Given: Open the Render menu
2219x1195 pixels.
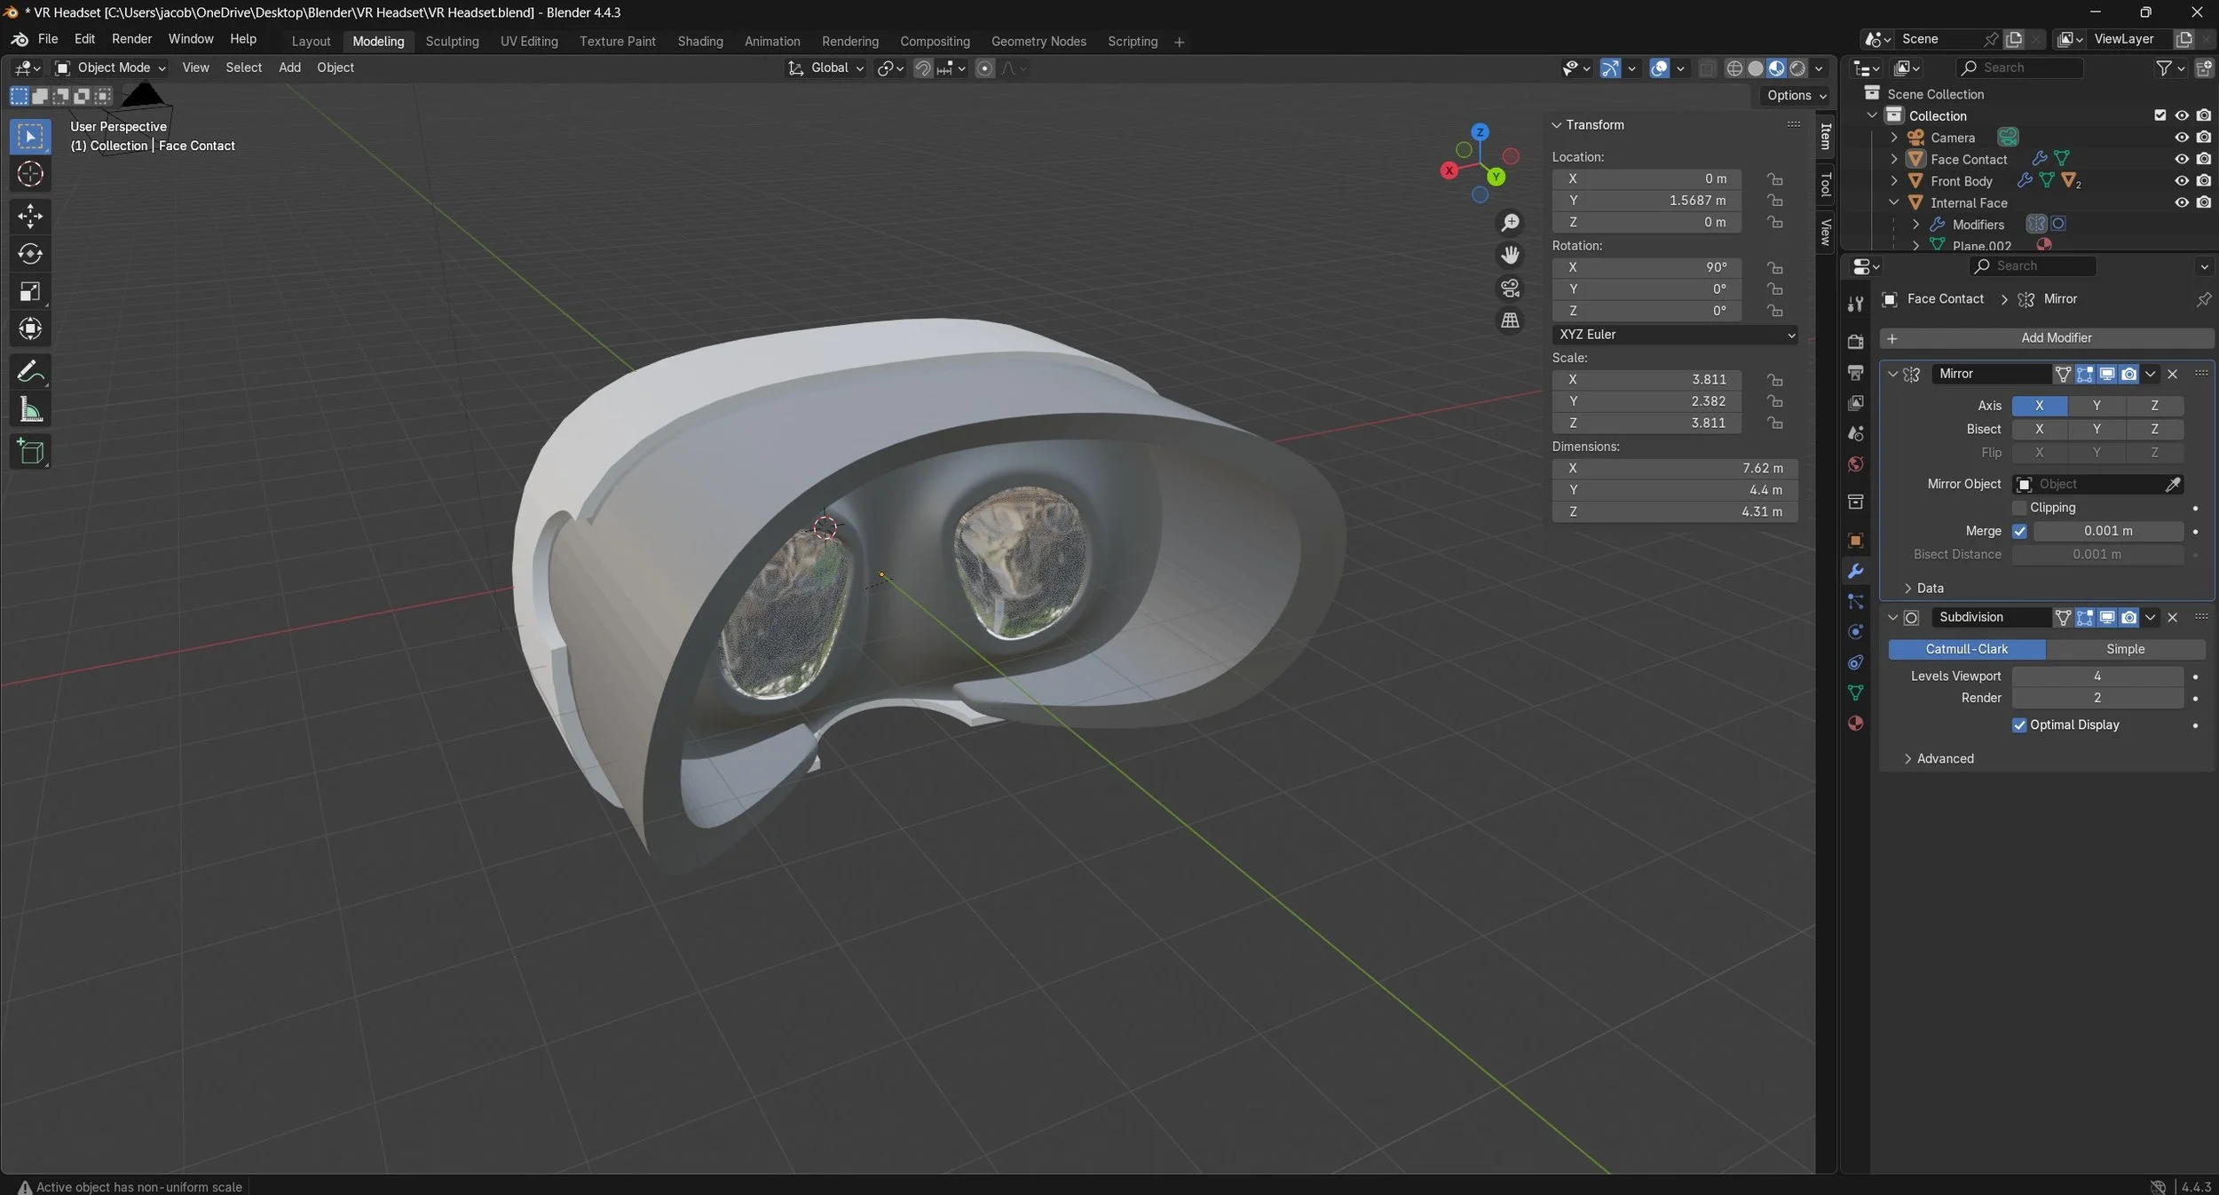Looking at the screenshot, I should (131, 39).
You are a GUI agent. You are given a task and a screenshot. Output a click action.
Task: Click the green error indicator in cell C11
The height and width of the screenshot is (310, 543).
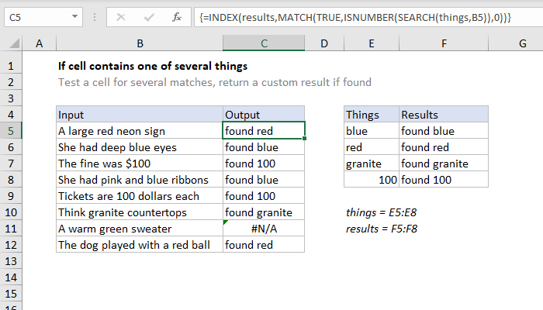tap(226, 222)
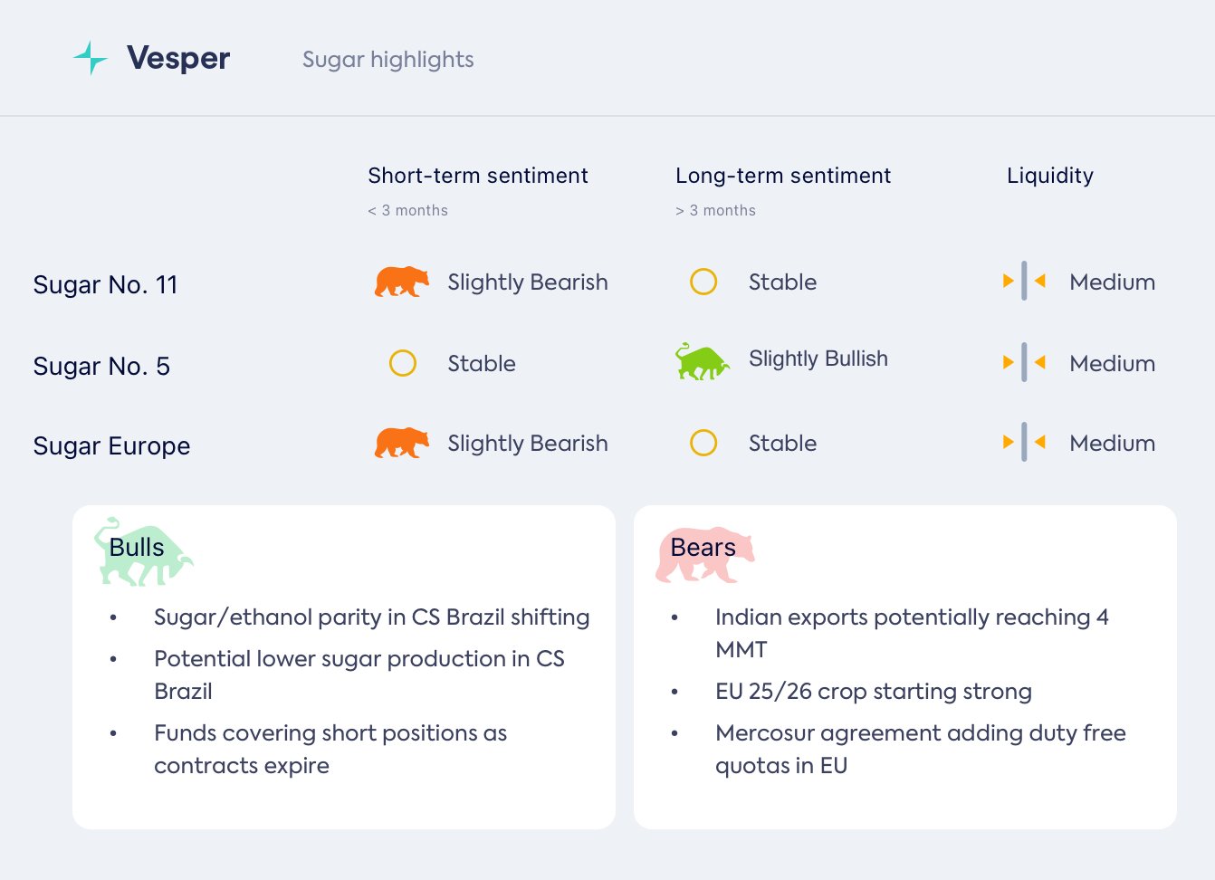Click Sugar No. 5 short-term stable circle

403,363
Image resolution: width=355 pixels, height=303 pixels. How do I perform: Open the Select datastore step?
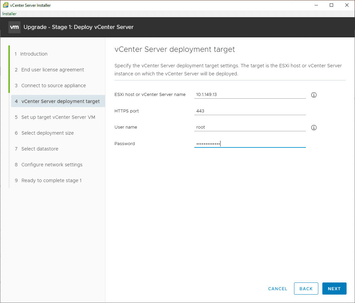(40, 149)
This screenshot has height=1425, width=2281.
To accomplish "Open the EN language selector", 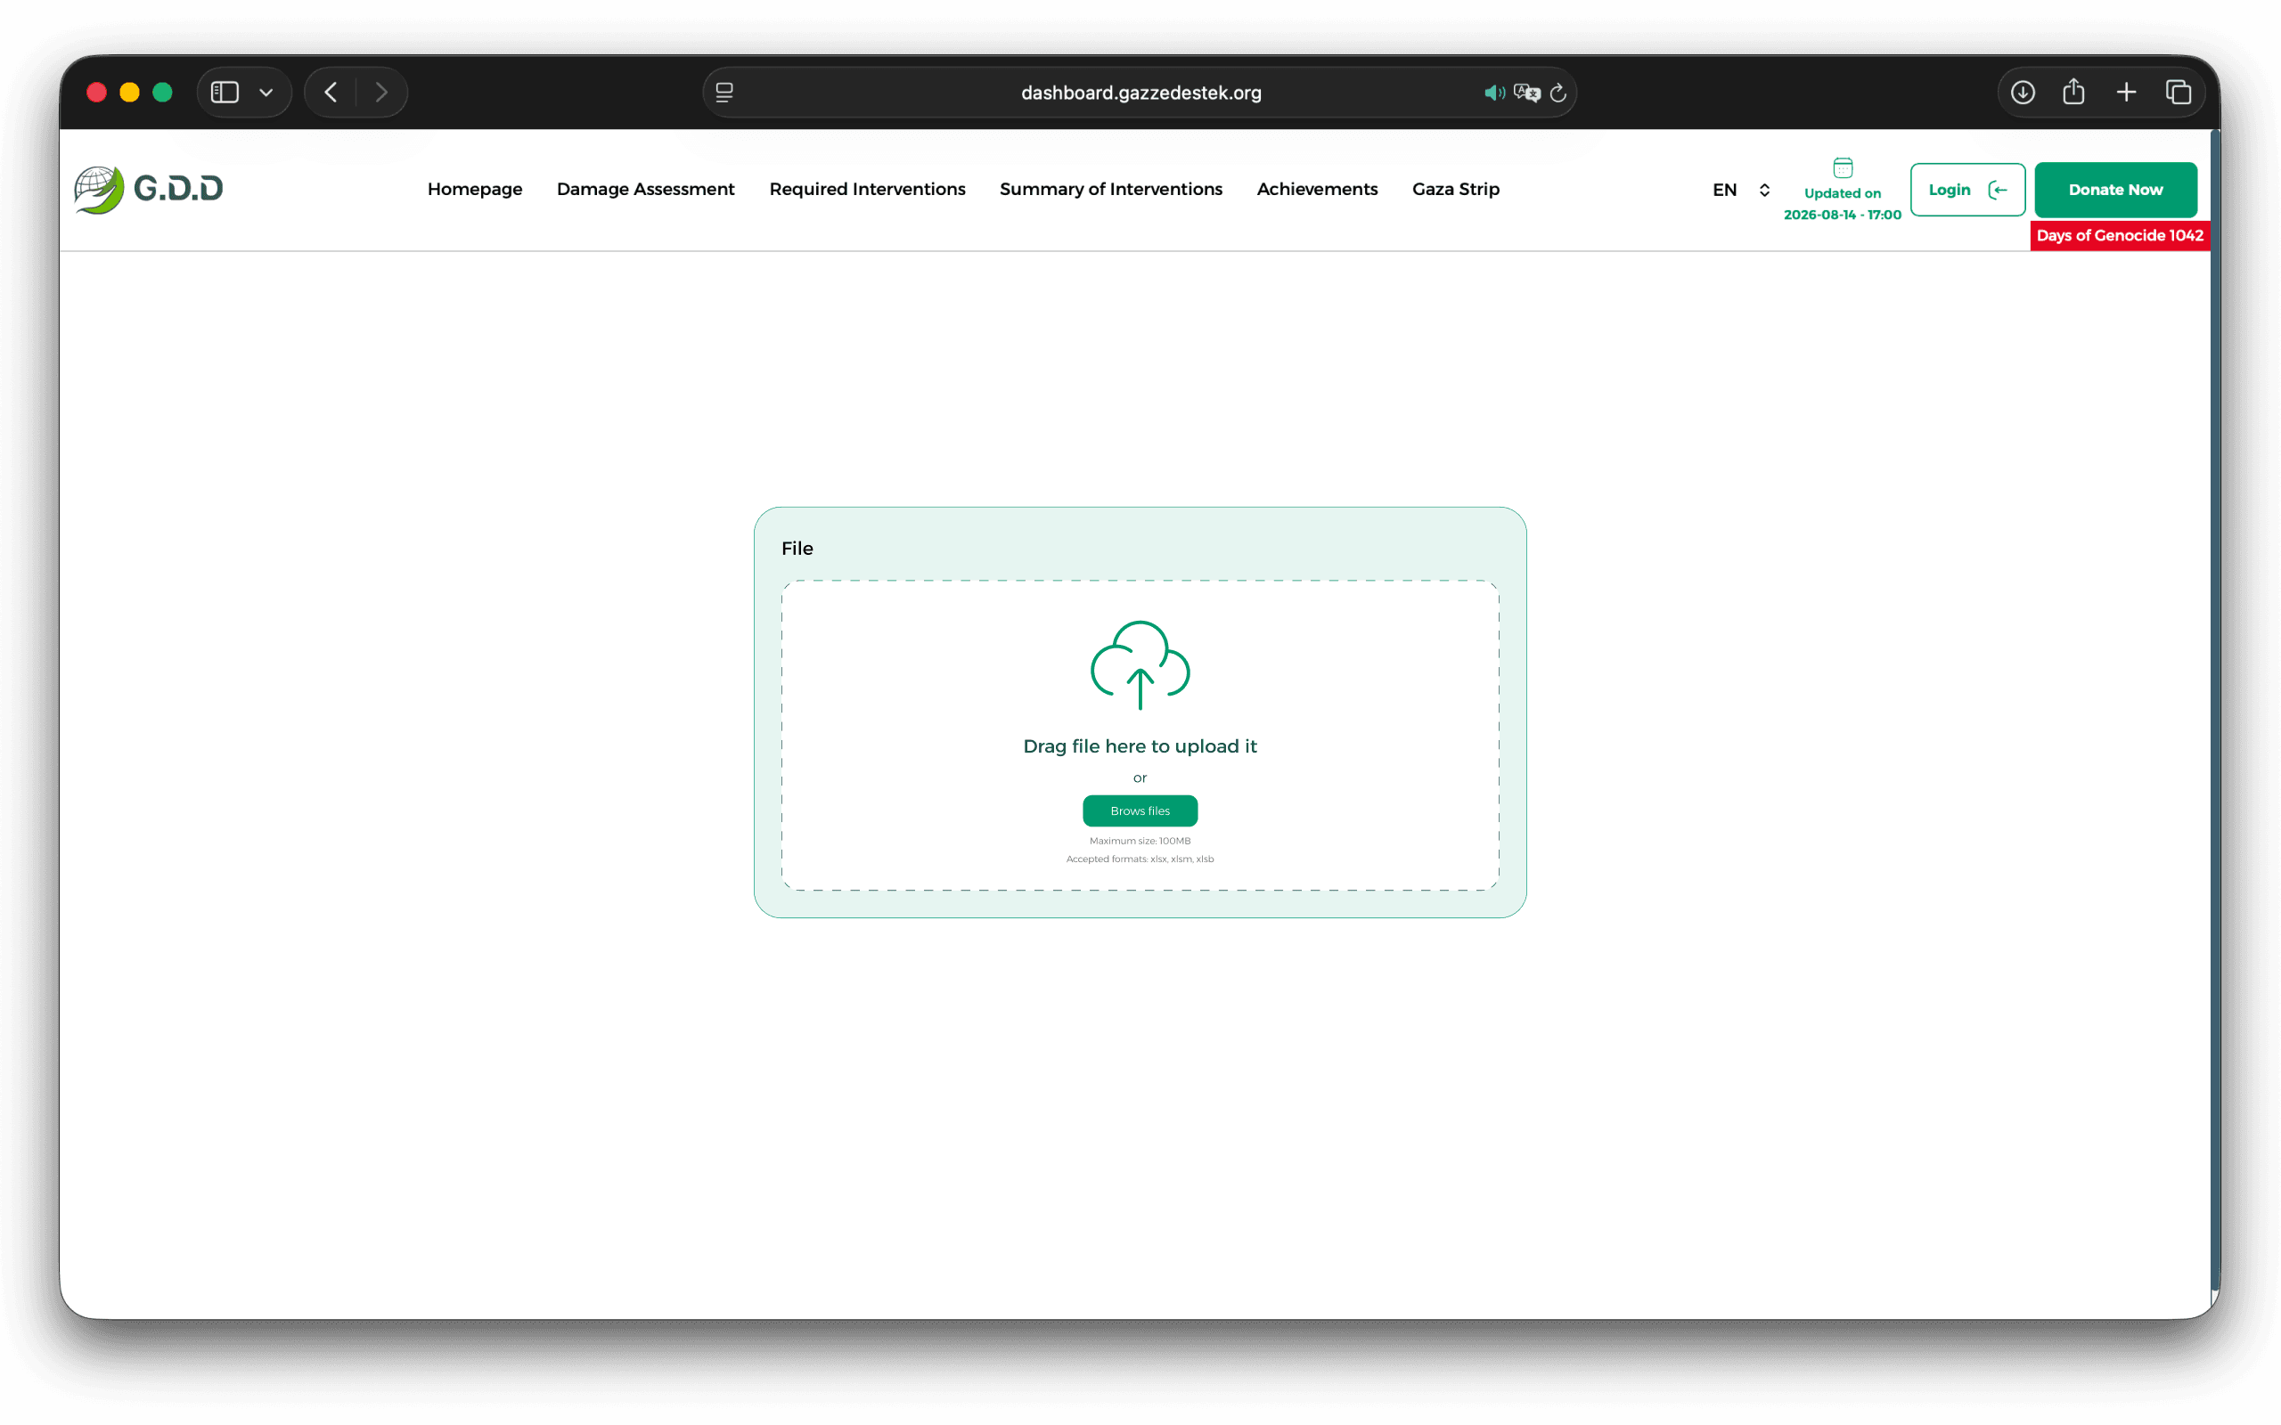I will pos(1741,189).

######

◆ What is asked:
Pull out each line in the entries above that contains the word "width", and copy those lines out unchanged.

◆ Task solution:
The height and width of the screenshot is (310, 543).
Image resolution: width=355 pixels, height=303 pixels. How do I perform: Open the Select datastore step?
This screenshot has height=1425, width=2281.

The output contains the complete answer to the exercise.